> [Source material]
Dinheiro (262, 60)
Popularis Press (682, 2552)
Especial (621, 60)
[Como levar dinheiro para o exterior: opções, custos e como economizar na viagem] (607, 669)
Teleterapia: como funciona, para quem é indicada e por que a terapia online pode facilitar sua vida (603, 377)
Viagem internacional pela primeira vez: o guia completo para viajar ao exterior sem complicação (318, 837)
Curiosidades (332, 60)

> [Try it] Give back every entry, word for word.

> [Task result]
Dinheiro (262, 60)
Popularis Press (682, 2552)
Especial (621, 60)
[Como levar dinheiro para o exterior: opções, custos e como economizar na viagem] (607, 669)
Teleterapia: como funciona, para quem é indicada e por que a terapia online pode facilitar sua vida (603, 377)
Viagem internacional pela primeira vez: o guia completo para viajar ao exterior sem complicação (318, 837)
Curiosidades (332, 60)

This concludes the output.